Even with experience, things can go wrong. A few years after I took these photos, Judy Berens was attacked by a pair of cheetahs.

Apparently, she was in the enclosure with the cheetahs, just as she was with the leopard when I was there. One of the cats got distracted by a ball that one of the visitors had and went to investigate.

On the way there, the cheetah knocked Judy down.

That was all it took. Both cats attacked her and she ended up in the hospital with multiple bite wounds. Don't mess around with big kitties!

Treating a wild big cat, even the most docile of them, like a domestic cat and petting and playing with it often does not end well for either the human or the cat involved.

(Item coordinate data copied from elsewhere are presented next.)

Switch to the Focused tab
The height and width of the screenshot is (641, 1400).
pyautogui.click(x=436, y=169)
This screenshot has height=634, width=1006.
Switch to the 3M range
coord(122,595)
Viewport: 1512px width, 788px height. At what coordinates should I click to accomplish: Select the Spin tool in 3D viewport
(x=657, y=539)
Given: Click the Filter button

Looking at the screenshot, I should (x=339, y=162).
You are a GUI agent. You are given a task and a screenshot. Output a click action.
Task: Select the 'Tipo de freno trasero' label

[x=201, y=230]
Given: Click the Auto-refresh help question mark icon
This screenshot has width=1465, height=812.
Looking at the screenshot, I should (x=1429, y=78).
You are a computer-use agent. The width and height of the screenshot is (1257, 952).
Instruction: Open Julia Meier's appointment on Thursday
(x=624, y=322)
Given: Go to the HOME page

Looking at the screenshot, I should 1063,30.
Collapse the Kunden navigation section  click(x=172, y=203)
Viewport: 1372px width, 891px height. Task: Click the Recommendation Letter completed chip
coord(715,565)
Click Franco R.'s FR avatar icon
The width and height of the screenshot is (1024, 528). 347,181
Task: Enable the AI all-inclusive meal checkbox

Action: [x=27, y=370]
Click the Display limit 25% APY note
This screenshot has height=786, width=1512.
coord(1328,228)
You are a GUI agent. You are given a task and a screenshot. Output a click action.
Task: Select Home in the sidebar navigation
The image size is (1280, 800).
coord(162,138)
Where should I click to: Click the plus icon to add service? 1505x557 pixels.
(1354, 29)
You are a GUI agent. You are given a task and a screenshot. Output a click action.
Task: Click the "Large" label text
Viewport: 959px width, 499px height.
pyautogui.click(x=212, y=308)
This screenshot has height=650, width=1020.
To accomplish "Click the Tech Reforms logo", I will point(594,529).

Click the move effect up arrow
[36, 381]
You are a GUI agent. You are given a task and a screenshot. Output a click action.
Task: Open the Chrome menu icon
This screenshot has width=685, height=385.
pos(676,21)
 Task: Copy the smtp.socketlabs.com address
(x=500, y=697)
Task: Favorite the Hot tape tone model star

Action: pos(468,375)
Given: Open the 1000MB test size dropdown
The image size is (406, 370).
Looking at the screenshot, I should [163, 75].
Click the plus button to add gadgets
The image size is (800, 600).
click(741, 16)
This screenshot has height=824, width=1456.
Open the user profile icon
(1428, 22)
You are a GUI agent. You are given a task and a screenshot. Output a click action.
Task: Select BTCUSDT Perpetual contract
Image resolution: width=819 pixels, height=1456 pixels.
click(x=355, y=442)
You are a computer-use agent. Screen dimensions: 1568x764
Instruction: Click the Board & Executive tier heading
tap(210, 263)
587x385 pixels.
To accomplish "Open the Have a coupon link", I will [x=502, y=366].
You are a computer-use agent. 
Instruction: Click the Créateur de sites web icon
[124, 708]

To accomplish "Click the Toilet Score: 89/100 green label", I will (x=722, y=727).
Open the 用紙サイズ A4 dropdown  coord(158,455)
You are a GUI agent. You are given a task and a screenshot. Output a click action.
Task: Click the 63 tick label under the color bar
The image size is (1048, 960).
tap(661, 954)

Below is a close up picture of the spots on the black leopard. Click the image below to view a larger photo.

The black panther or melanistic leopard has ghost spots

Big Cat Rescue has tons of information on big cats, as well as many more videos on their website, such as this one about one of my favorites, the (melanistic) jaguar.

A jaguar relaxes at BCR

Click the image above to start the video of a jaguar relaxing at Big Cat Rescue.

If you can find it, Spirit of the Wildcat is one of my recommended books with several excellent pictures of both melanistic leopards and melanistic jaguars.

It makes a great coffee table book. I seem to have misplaced my copy at the moment. Perhaps it's here somewhere under all the cat fur.